Sería bueno que los escritores de aquel lado del mar pudieran compartir sus privilegios con sus colegas de este lado, y lo que vale para los escritores, vale para todo el mundo. 
 

Y ahora volvamos a la herrería. Volvamos al potro donde se hierran los caballos.

Naturalmente, ambos son símbolos.

Símbolos que remiten a aquel lugar, a todo lugar donde se forja hierro – quiero decir: donde se forjan historias y poemas.

Símbolos que remiten a aquel o a todo lugar donde se hierran caballos – quiero decir: donde impera la imaginación, donde la realidad se echa a galopar e incluso llega a soltar las riendas.

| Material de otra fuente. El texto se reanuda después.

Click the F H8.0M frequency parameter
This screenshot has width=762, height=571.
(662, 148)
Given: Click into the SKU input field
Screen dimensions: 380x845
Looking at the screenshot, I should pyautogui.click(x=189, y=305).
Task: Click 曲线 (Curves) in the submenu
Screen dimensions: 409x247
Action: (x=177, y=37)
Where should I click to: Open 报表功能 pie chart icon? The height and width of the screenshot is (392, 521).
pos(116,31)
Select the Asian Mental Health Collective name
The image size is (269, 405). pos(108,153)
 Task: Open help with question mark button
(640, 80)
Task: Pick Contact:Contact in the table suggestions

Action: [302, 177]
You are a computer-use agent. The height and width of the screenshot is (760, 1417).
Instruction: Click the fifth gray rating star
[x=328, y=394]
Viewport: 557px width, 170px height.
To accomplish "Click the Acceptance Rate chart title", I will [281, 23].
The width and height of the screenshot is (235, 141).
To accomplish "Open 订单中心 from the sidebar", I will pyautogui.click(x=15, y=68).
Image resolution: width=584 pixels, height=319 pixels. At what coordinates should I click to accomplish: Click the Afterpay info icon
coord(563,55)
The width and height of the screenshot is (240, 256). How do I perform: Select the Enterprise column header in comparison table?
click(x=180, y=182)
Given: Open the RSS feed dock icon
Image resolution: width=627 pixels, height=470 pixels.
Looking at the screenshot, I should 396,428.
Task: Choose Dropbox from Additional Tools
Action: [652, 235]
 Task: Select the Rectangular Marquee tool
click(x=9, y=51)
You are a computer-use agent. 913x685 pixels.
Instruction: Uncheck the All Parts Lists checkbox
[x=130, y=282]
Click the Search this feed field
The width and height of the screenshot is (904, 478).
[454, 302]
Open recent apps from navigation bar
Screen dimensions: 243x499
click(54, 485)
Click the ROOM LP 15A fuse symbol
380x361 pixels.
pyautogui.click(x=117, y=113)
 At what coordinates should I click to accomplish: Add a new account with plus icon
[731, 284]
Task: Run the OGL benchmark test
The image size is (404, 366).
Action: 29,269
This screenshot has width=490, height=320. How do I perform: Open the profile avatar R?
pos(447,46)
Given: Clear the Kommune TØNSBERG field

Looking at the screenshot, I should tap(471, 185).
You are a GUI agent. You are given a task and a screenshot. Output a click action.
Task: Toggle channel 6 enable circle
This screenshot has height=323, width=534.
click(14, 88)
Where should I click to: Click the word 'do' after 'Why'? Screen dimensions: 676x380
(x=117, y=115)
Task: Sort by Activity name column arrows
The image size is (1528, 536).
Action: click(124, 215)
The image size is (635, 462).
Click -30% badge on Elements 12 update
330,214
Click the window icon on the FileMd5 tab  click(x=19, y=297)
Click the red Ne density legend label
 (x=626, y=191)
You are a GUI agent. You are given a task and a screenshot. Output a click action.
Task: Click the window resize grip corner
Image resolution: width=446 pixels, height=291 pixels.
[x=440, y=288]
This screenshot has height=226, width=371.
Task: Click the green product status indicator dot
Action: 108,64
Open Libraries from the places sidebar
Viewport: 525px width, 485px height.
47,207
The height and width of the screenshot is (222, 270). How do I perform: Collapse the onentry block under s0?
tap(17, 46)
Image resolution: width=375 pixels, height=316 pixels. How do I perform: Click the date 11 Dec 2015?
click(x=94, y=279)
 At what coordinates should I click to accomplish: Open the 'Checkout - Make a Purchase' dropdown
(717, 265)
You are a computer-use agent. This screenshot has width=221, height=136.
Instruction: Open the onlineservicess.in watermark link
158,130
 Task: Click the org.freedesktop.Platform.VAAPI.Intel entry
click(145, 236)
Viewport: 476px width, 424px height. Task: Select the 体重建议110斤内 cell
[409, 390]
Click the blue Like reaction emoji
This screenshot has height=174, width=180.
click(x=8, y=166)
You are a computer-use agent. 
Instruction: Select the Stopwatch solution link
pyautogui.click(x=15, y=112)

Símbolos que remiten a aquel o a todo lugar donde, en las llamas del fuego tantas veces avivado, se crean cosas nuevas a partir de cosas existentes – quiero decir: donde las palabras viejas se doblan, se disecan y se ordenan de tal modo que surgen, por así decirlo, palabras nuevas; donde con el mismo martillo con que el herrero golpea el hierro se infunde un nuevo ritmo y un nuevo sonido a las palabras viejas y, en el caso de la poesía, incluso un nuevo significado.

En esas herrerías no existen diferencias entre las culturas y los continentes.

Un yunque y un martillo son un yunque y un martillo en cualquier lugar del mundo.

Un caballo es un caballo en todas partes.

Una fragua es una fragua en todas partes.

La pericia es pericia en todas partes.

Y aunque hablemos lenguas diferentes, una palabra es una palabra en todas partes.